Businesses globally are facing the crucial question of whether they can adapt and become resilient to the challenges ahead. The Coastal West Sussex Partnership, which sits at a key intersection between local business and the public sector, asked its members how they have adapted.

Caroline Wood, Director at Coastal West Sussex Partnership, explained: “We’d been hearing reports of businesses in the region undergoing significant changes to adapt to the challenges posed. We spoke to a few of them and have been astounded at the quick thinking and innovative tactics used to not just survive in 2020, but to grow and build sustainable futures for their businesses.”

Ricardo is a global engineering, strategic consultancy and manufacturing business headquartered in Shoreham. Ricardo used innovation to support its clients in a newly virtual world.

This meant a world first – delivering vehicle certification remotely in a process that allowed automaker clients and certification bodies to observe tests via a secure live feed to Ricardo’s automation and data management systems. This included checks such as tyre pressure, which would normally be done in person.

Test Operations Director Richard Murphy commented: “Ricardo has been able to quickly adapt our processes to deliver business-critical testing requirements for our global customer base. This digital-first approach protects people while enabling much-needed emissions testing and certification to continue.”

Independent manufacturer Nordell, invested significant capital and resource to modify its capabilities by collaborating with one of its customers to build a state-of-the-art clean room in its Worthing factory. Nordell manufacture a wide range of specialist products which it supplies to customers across a range of sectors. The cleanroom has allowed Nordell to adapt its offer to supply into the medical consumable sector and manufacture products used in the analysis of diseases including Covid-19.

Paul Mason, Managing Director at Nordell, said: “This means we can answer the exceptional demand for medical and laboratory equipment, helping to ensure there are no shortages of these vital goods nationally. It also means we can expand our business into new markets.”

Nordell Cleanroom

James Dempster, Managing Director at Cobb Digital and Vice Chair of the Partnership commented:“During March and April, we lost a third of our business. It was not a pleasant time and, as an optimist, I didn’t open a business to plan for the worst.”

After setting up a business continuity plan, Cobb Digital’s fortunes began to change: “We’re a small creative business. Without speaker opportunities and networking to grow our new business pot, the pandemic forced us to double our digital marketing and hone our messaging. From that effort, we have gained some exciting new clients, including two household names. We’re now back to pre-Covid levels.”
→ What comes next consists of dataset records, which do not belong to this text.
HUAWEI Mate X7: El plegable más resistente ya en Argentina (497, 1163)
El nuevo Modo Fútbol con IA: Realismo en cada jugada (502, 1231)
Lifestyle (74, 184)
James Dempster, Cobb Digital

Worthing headquartered Allergy Therapeutics, which focuses on immunology for allergies, cancer and infectious diseases, had already adapted in response to Brexit by setting up a new facility in Madrid, Spain. The business was able to expand its Madrid laboratory to conduct Covid-19 diagnosis tests with a maximum capacity of 200,000 tests per year.

Back in coastal West Sussex, Operations Director Bev Lees urges innovations that will help boost the local workforce: “Improvements to transport could help attract more skilled people to the area, giving businesses a stronger pool to hire from. People are unwilling to relocate here because transport represents a challenge, especially the A27. Most of our workforce has a strong local link to Worthing or the coastal West Sussex area.

Bev Lees, Allergy Therapeutics

“A range of incentives could support our local businesses to become more resilient. We could promote the work/life balance possible in this region, and ideas that could help universities convince graduates to stay in the area. Equally, a campaign to help encourage local people into further education and STEM careers could be beneficial as the coast has low uptake in this area.”

It is clear that local businesses with global reach and manufacturing capabilities have the clout to rise phoenix-like from the crisis, and the region is fortunate that its location means many such businesses have chosen it for their headquarters. Much of the local business community is made up of SMEs which can be nimble in their responses to the pandemic thanks to more agile teams.

No matter the size of the business, the message from coastal West Sussex leaders is a united one: infrastructure must be improved, the benefits of the region must be promoted to a wider audience, and local people must have improved access to initiatives aimed at developing skills and building careers.